Dataset entries:
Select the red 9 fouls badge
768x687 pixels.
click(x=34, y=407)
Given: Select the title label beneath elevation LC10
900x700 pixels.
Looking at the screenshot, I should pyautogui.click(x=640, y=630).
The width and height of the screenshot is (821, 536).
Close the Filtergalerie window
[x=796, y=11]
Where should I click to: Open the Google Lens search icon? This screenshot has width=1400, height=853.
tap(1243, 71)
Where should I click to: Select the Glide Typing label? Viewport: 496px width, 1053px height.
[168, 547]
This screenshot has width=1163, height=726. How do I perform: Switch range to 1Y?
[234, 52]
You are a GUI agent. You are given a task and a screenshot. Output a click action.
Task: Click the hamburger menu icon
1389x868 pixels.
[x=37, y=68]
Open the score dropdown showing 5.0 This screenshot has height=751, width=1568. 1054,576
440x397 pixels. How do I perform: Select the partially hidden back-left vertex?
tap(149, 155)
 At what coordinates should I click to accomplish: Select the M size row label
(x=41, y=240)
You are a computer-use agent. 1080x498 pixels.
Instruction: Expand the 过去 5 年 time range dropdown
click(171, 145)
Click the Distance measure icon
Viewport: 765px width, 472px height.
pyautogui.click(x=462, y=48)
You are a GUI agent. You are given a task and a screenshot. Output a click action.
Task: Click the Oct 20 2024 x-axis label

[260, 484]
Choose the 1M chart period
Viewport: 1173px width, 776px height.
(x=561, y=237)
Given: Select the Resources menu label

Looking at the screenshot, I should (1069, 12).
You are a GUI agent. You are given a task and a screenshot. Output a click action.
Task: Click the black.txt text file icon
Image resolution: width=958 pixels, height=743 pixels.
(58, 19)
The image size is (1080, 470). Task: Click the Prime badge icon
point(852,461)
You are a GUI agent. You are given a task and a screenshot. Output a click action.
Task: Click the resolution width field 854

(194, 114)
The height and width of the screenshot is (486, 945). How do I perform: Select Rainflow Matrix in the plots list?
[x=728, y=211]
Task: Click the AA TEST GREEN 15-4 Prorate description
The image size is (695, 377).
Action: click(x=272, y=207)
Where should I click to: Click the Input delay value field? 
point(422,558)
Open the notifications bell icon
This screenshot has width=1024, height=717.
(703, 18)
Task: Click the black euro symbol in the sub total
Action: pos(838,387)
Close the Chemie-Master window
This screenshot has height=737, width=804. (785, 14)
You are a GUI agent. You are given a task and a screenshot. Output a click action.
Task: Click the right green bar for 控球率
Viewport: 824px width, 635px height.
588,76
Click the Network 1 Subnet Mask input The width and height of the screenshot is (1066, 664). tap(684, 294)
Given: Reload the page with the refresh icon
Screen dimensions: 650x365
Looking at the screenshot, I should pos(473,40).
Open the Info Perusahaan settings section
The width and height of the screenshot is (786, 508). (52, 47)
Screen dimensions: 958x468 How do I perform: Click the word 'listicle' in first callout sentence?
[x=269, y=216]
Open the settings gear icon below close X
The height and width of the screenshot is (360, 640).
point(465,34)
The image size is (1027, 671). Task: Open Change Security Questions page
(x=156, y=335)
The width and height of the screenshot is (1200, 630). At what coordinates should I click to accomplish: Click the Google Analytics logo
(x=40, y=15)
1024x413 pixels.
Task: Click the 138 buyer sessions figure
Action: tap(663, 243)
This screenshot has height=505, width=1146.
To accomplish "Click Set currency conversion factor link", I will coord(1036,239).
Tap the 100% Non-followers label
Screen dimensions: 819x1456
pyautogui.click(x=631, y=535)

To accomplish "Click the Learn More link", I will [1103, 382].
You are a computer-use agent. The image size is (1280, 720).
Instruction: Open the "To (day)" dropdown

* EXERCISE DETAILS:
Output every record above a second time, exactly.

* EXERCISE OUTPUT:
Select the red 9 fouls badge
768x687 pixels.
click(x=34, y=407)
Given: Select the title label beneath elevation LC10
900x700 pixels.
Looking at the screenshot, I should pyautogui.click(x=640, y=630).
The width and height of the screenshot is (821, 536).
Close the Filtergalerie window
[x=796, y=11]
Where should I click to: Open the Google Lens search icon? This screenshot has width=1400, height=853.
tap(1243, 71)
Where should I click to: Select the Glide Typing label? Viewport: 496px width, 1053px height.
[168, 547]
This screenshot has width=1163, height=726. How do I perform: Switch range to 1Y?
[234, 52]
You are a GUI agent. You are given a task and a screenshot. Output a click action.
Task: Click the hamburger menu icon
1389x868 pixels.
[x=37, y=68]
Open the score dropdown showing 5.0 This screenshot has height=751, width=1568. 1054,576
440x397 pixels. How do I perform: Select the partially hidden back-left vertex?
tap(149, 155)
 At what coordinates should I click to accomplish: Select the M size row label
(x=41, y=240)
You are a computer-use agent. 1080x498 pixels.
Instruction: Expand the 过去 5 年 time range dropdown
click(171, 145)
Click the Distance measure icon
Viewport: 765px width, 472px height.
pyautogui.click(x=462, y=48)
You are a GUI agent. You are given a task and a screenshot. Output a click action.
Task: Click the Oct 20 2024 x-axis label

[260, 484]
Choose the 1M chart period
Viewport: 1173px width, 776px height.
(x=561, y=237)
Given: Select the Resources menu label

Looking at the screenshot, I should (1069, 12).
You are a GUI agent. You are given a task and a screenshot. Output a click action.
Task: Click the black.txt text file icon
Image resolution: width=958 pixels, height=743 pixels.
(58, 19)
The image size is (1080, 470). Task: Click the Prime badge icon
point(852,461)
You are a GUI agent. You are given a task and a screenshot. Output a click action.
Task: Click the resolution width field 854

(194, 114)
The height and width of the screenshot is (486, 945). How do I perform: Select Rainflow Matrix in the plots list?
[x=728, y=211]
Task: Click the AA TEST GREEN 15-4 Prorate description
The image size is (695, 377).
Action: click(x=272, y=207)
Where should I click to: Click the Input delay value field? 
point(422,558)
Open the notifications bell icon
This screenshot has width=1024, height=717.
(703, 18)
Task: Click the black euro symbol in the sub total
Action: pos(838,387)
Close the Chemie-Master window
This screenshot has height=737, width=804. (785, 14)
You are a GUI agent. You are given a task and a screenshot. Output a click action.
Task: Click the right green bar for 控球率
Viewport: 824px width, 635px height.
588,76
Click the Network 1 Subnet Mask input The width and height of the screenshot is (1066, 664). tap(684, 294)
Given: Reload the page with the refresh icon
Screen dimensions: 650x365
Looking at the screenshot, I should pos(473,40).
Open the Info Perusahaan settings section
The width and height of the screenshot is (786, 508). (52, 47)
Screen dimensions: 958x468 How do I perform: Click the word 'listicle' in first callout sentence?
[x=269, y=216]
Open the settings gear icon below close X
The height and width of the screenshot is (360, 640).
point(465,34)
The image size is (1027, 671). Task: Open Change Security Questions page
(x=156, y=335)
The width and height of the screenshot is (1200, 630). At what coordinates should I click to accomplish: Click the Google Analytics logo
(x=40, y=15)
1024x413 pixels.
Task: Click the 138 buyer sessions figure
Action: tap(663, 243)
This screenshot has height=505, width=1146.
To accomplish "Click Set currency conversion factor link", I will coord(1036,239).
Tap the 100% Non-followers label
Screen dimensions: 819x1456
pyautogui.click(x=631, y=535)

To accomplish "Click the Learn More link", I will [1103, 382].
You are a computer-use agent. The image size is (1280, 720).
Instruction: Open the "To (day)" dropdown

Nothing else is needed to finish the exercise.